Figure 1. In vitro labelling of purified E. faecalis proteins with [γ-³²P]ATP. Modification reactions were carried out in the presence of E. faecalis crude extracts and the different proteins (1 μg of YtxH-like protein, 3 μg of the other proteins) using two different compositions of divalent cations. The assay mixtures were separated by electrophoresis on SDS/polyacrylamide gels. A, Coomassie blue-stained gel. Lanes 1–5, experiments in the presence of 10 mM MgCl₂: lane 1, YtxH-like protein; lane 2, enolase; lane 3, GapA, lane 4 GapB; lane 5, control experiment without a purified protein. Lanes 6–10, experiments in the presence of 5 mM MgCl₂, 1 mM MnCl₂ and 1 mM ZnCl₂: lane 6, control experiment without a purified protein; lane 7, YtxH-like protein; lane 8, enolase; lane 9, GapA; lane 10 GapB. B, Autoradiogram of the Coomassie blue-stained gel.

Figure 2. In vivo labelling of His-tagged enolase in E. coli NM522[pGBenoEc] and a control strain carrying pQE30 without an insert grown in [³³P]phosphate-containing medium. Centrifuged cells from 0.5 ml cultures were dissolved in 30 μl of SDS sample buffer and 15 μl aliquots were separated by electrophoresis on SDS/polyacrylamide gels. A, Coomassie blue-stained gel: lane 1, control experiment with NM522[pQE30]; lane 2, same sample as lane 1 heated for ten minutes to 100 °C prior to electrophoresis; lane 3, crude extract of NM522[pGBenoEc]; lane 4, same sample as lane 3 heated to 100 °C; lane 5, M_r standards. B, Autoradiogram of the Coomassie blue-stained gel.

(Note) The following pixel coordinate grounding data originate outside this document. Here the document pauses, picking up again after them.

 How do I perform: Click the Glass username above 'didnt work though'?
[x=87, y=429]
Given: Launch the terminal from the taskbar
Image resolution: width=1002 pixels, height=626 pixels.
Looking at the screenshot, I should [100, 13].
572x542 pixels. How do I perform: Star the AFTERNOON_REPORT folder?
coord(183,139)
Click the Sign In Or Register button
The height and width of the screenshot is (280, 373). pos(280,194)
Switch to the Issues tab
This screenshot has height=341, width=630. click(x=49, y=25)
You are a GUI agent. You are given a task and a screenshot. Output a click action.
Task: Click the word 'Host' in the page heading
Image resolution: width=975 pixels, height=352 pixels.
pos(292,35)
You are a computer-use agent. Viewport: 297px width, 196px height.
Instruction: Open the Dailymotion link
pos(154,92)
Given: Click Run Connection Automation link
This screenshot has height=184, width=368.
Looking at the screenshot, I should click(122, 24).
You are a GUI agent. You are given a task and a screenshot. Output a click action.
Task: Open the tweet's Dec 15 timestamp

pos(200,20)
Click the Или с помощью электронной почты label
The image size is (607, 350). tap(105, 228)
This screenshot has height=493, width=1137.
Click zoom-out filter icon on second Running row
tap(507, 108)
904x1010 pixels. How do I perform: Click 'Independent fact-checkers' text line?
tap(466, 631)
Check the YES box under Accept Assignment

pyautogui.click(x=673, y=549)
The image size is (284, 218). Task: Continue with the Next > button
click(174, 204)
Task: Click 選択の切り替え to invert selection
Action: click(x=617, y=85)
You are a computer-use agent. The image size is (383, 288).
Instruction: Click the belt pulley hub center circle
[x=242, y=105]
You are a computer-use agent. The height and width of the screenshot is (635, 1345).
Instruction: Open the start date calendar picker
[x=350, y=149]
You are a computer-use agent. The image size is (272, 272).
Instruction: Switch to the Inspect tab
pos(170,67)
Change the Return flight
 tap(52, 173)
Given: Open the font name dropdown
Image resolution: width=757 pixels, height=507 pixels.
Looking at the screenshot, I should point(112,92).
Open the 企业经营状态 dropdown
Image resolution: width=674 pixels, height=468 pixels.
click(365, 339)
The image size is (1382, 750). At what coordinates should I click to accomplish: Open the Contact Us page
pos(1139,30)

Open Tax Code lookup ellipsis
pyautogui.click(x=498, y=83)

Figure 3. Effect of glycolytic intermediates on in vitro labelling of E. faecalis enolase. A, Autoradiogram of an SDS/polyacrylamide gel on which E. faecalis enolase labelled in vitro with [γ-³²P]ATP in the presence of E. faecalis crude extracts and various glycolytic intermediates (5 mM final concentration) had been separated by electrophoresis. Lane 1, without glycolytic intermediates; lane 2, pyruvate; lane 3, 2-PG; lane 4, PEP; and lane 5, 3-PG. B, Autoradiogram of SDS/polyacrylamide gels on which E. faecalis enolase labelled in vitro with 10 μM [γ-³²P]ATP or 15 μM [³²P]PEP had been separated. Modification in the presence of: lane 1, [γ-³²P]ATP and 5 mM MgCl₂; lane 2, [γ-³²P]ATP, 5 mM MgCl₂ and 5 mM pyruvate; lane 3, [³²P]PEP and 5 mM MgCl₂; lane 4, [³²P]PEP and 5 mM MnCl₂; lane 5, [³²P]PEP and 1 mM EDTA.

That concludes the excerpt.